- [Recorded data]
┌────────
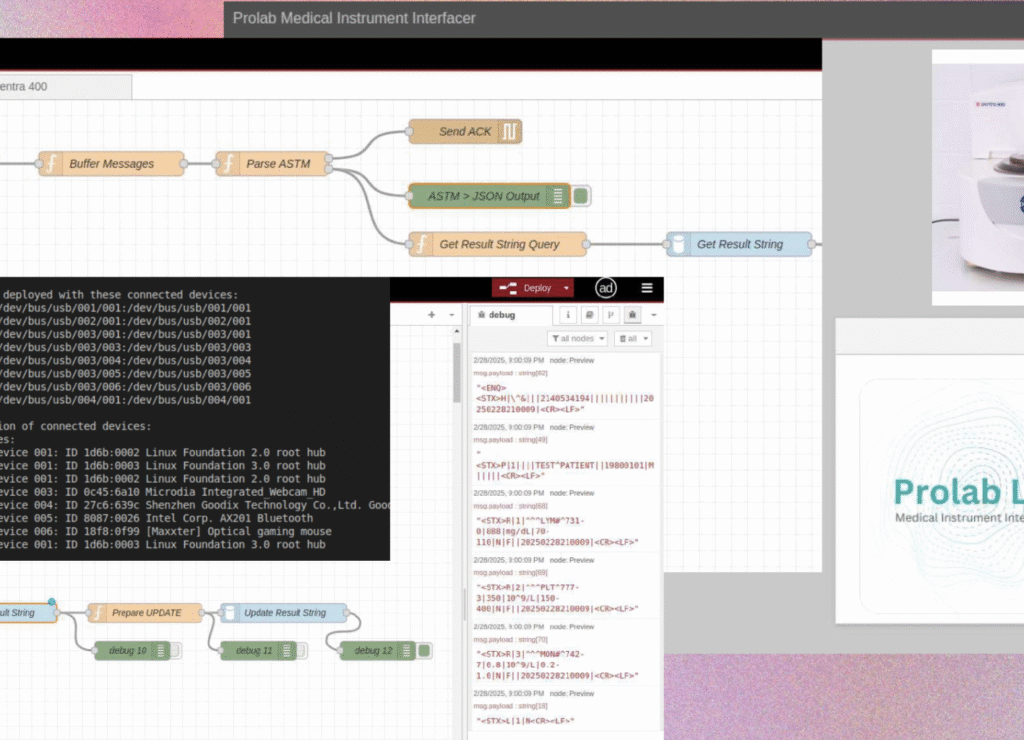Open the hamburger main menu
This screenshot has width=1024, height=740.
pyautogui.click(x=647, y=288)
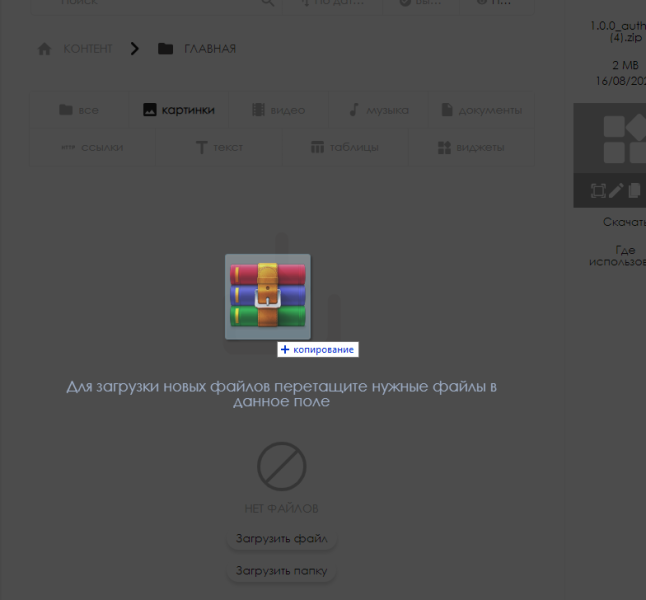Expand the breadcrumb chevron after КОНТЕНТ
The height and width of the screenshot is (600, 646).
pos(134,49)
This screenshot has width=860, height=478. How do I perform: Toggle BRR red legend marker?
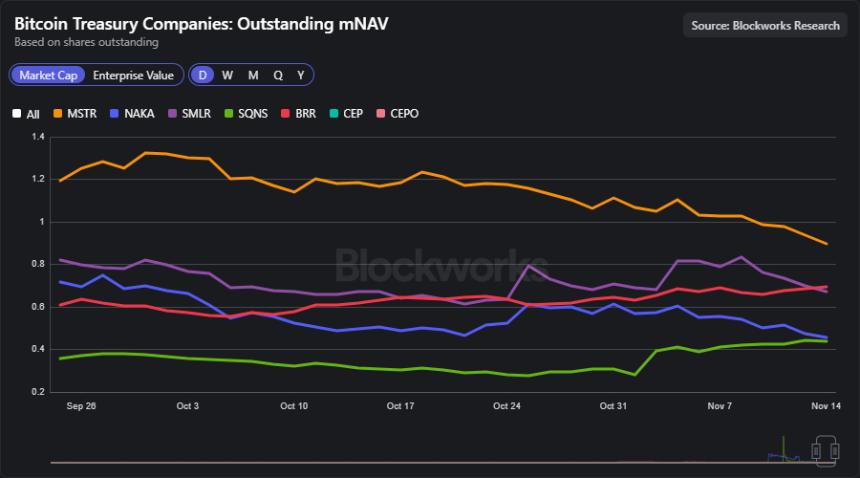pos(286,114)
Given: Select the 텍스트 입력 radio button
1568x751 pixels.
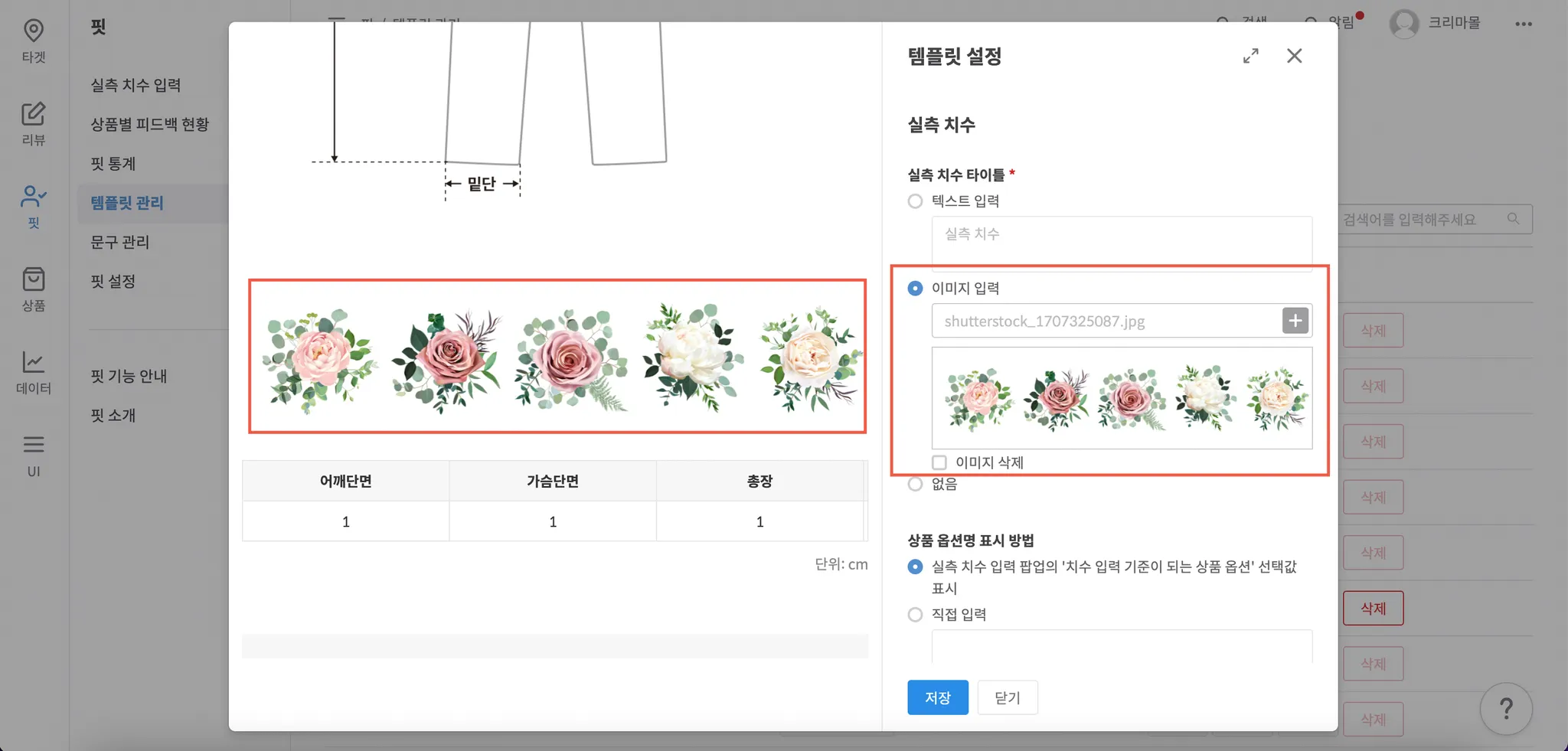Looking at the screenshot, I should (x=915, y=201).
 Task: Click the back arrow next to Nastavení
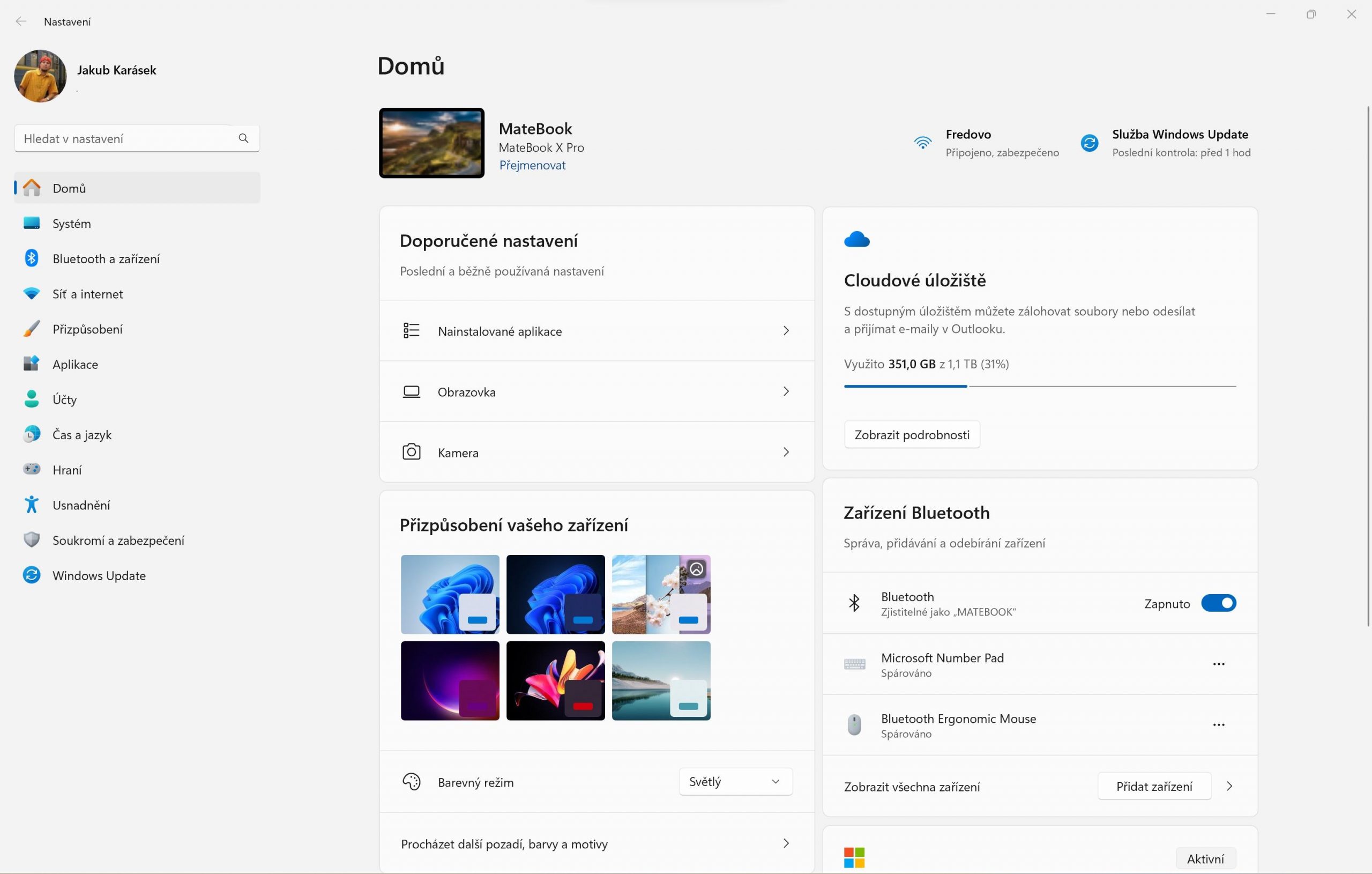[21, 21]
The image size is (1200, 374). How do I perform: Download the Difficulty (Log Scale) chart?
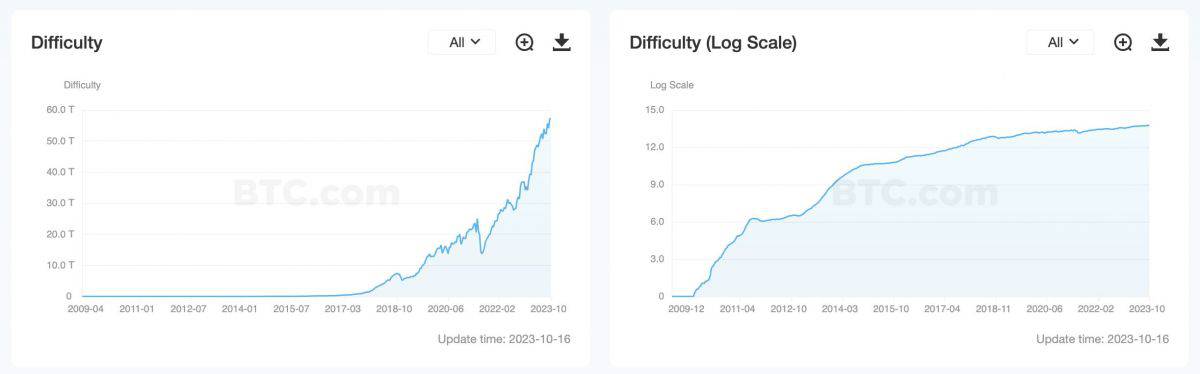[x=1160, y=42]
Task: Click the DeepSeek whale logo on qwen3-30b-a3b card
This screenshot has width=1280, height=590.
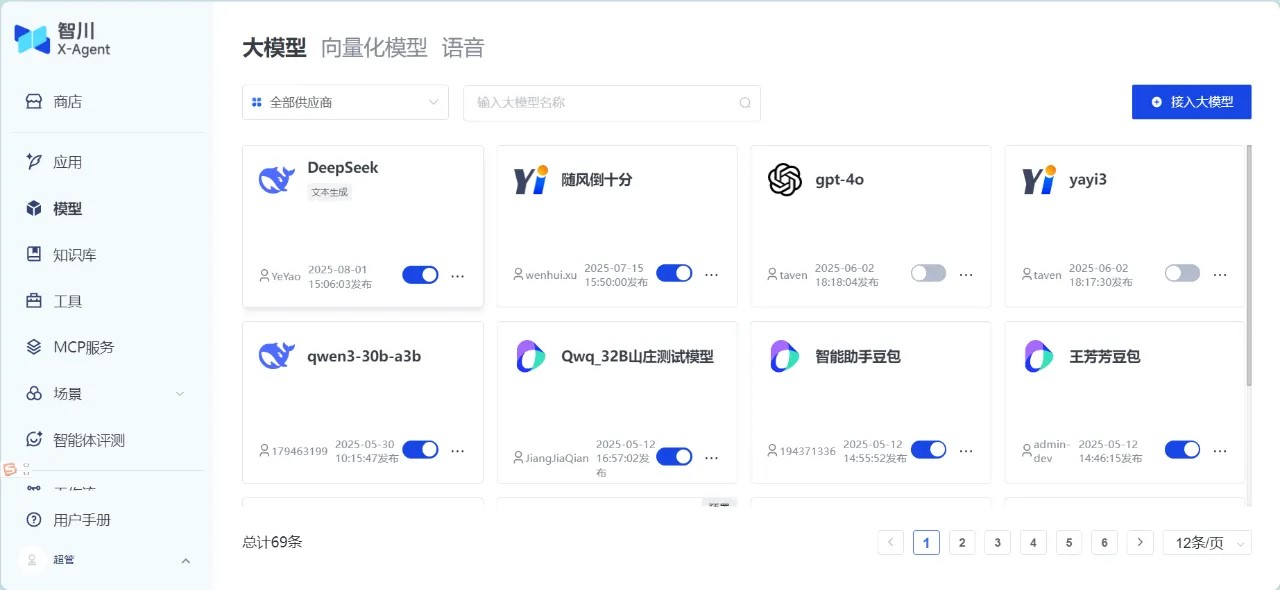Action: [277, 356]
└────────
- [What to work on] Once the line holding "Task: Click the back arrow next to Nastavení" is found, copy it and each later line exactly through the end of the data, leaving out the pictures.

- [Answer below]
 Task: Click the back arrow next to Nastavení
[21, 21]
The image size is (1200, 374). How do I perform: Download the Difficulty (Log Scale) chart?
[x=1160, y=42]
Task: Click the DeepSeek whale logo on qwen3-30b-a3b card
This screenshot has width=1280, height=590.
Action: [277, 356]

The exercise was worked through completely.